Seorang wanita berwajah cantik dibalut kemeja putih dan blazer pastel mengetuk - ngetuk meja cafe dengan telunjuknya. Tangan lainnya menopang wajahnya yang sedang menatap tajam pria di depannya.

"Bisakah kau taruh ponselmu? Ada orang di depanmu yang butuh kau ajak bicara."

Pria blasteran korea-amerika di sebrangnya hanya menundukan kepala dan memasukkan ponselnya ke dalam saku.

"Jadi kau mau bilang apa? Kau bilang penting, tapi kau malah mengabaikanku," protes wanita yang rela menggunakan jam istirahat makan siangnya untuk bertemu pria yang malah sejak tadi membisu.

"Abaikan saja," balas Vernon serak masih dengan kepala tertunduk memandang ujung sepatunya.

(y/n) mendecak sebal. Wanita itu menghempaskan punggungnya ke sandaran kursi. Kedua tangannya menyilang di dada. Matanya menyipit, menatap Vernon dingin "Kau cari mati ya. Moodku sedang buruk, jangan buat lebih buruk!"
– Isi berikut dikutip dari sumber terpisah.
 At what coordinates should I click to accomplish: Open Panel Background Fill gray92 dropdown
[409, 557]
Vernon seketika mengangkat kepalanya. Tatapannya tak kalah tajam. Puncak telinganya memerah. Salah satu tangannya bergerak meraih tangan kanan (y/n). Matanya memerhatikan emas putih yang melingkar di jari manis wanita itu. Ditatapnya kembali (y/n) dengan wajah marah dan dahi yang berkerut. "Ini." Vernon menghela napas berat. "Siapa pria itu? Kenapa kau tidak pernah cerita?"

Tak heran Vernon marah. Pria itu sudah mengenal (y/n) sejak sepuluh tahun lalu. Jika ada perlombaan siapa yang paling mengenal (y/n), Vernon pasti pemenangnya. Bahkan orangtua (y/n) akan kalah. Vernon menampung setiap cerita (y/n). Mulai dari rasa morning coffee-nya yang kurang sedap, sampai rahasia ketakukannya akan pancuran air di kamar mandi yang terlihat seperti monster bermata banyak. Namun, kenapa hal sepenting ini justru tidak pernah diceritakan? Dadanya terasa sangat sesak. Hatinya nyeri. Tidak ada yang lebih buruk daripada dihianati orang kepercayaanmu. Apalagi kau mencintai wanita itu.
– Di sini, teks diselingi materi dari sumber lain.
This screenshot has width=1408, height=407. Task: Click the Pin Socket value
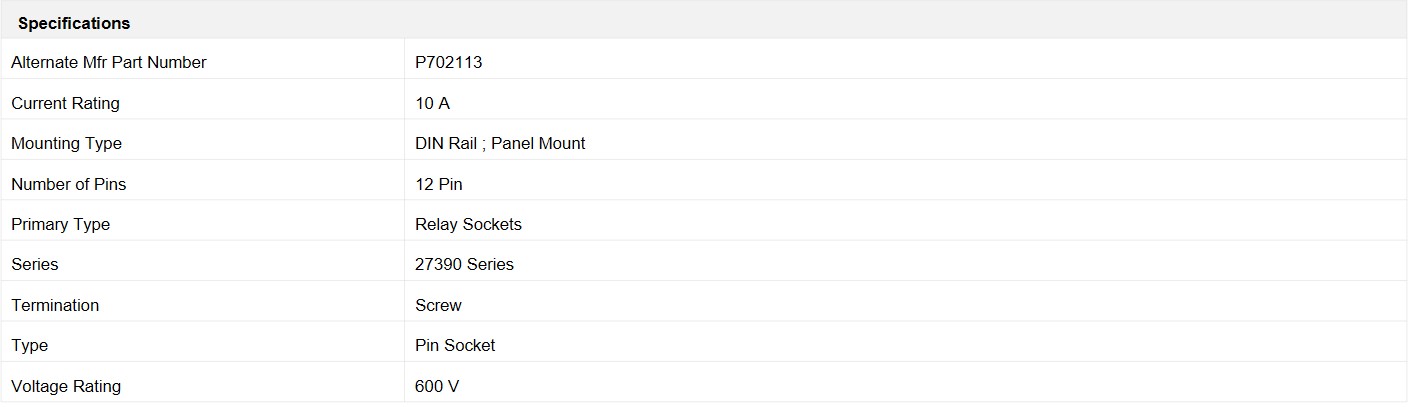455,345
(y/n) menggigit ujung bibirnya gugup. Ia lalu terdiam sejenak, menundukan kepala, dan menarik napas dalam. Kemudian (y/n) mendongak dan menarik tangannya dari genggaman Vernon dengan cukup kasar. Ia lalu merogoh sebuah foto ukuran 2R dari dompetnya. Di dalam foto, terlihat anak perempuan berkuncir dua sedang memeluk boneka beruang. Di sebelahnya, seorang anak laki - laki bercelana pendek menggenggam erat tangan si anak perempuan. Mereka terlihat sangat senang, dilihat dari senyumnya yang sangat lebar.

"Aku pernah menceritakannya. Joshua, kau tidak ingat dia teman kecilku?"

Kedua bola mata coklat Vernon tak lepas dari potrait lusuh itu. Joshua, tentu ia ingat jelas. Awal mereka bertemu 10 tahun lalu, sepanjang tahun pertama, (y/n) hanya berbicara tentang betapa rindunya ia dengan sosok Joshua. Saat makan di kantin sekolah, (y/n) selalu bilang kalau dulu Joshua suka mentraktirnya ini itu. Ketika pergi ke taman, (y/n) merindukan piknik bersama keluarga Joshua. Vernon tahu persis sosok Joshua akan sangat berbekas di hidup (y/n). Tapi ada satu hal lagi yang Vernon tahu persis.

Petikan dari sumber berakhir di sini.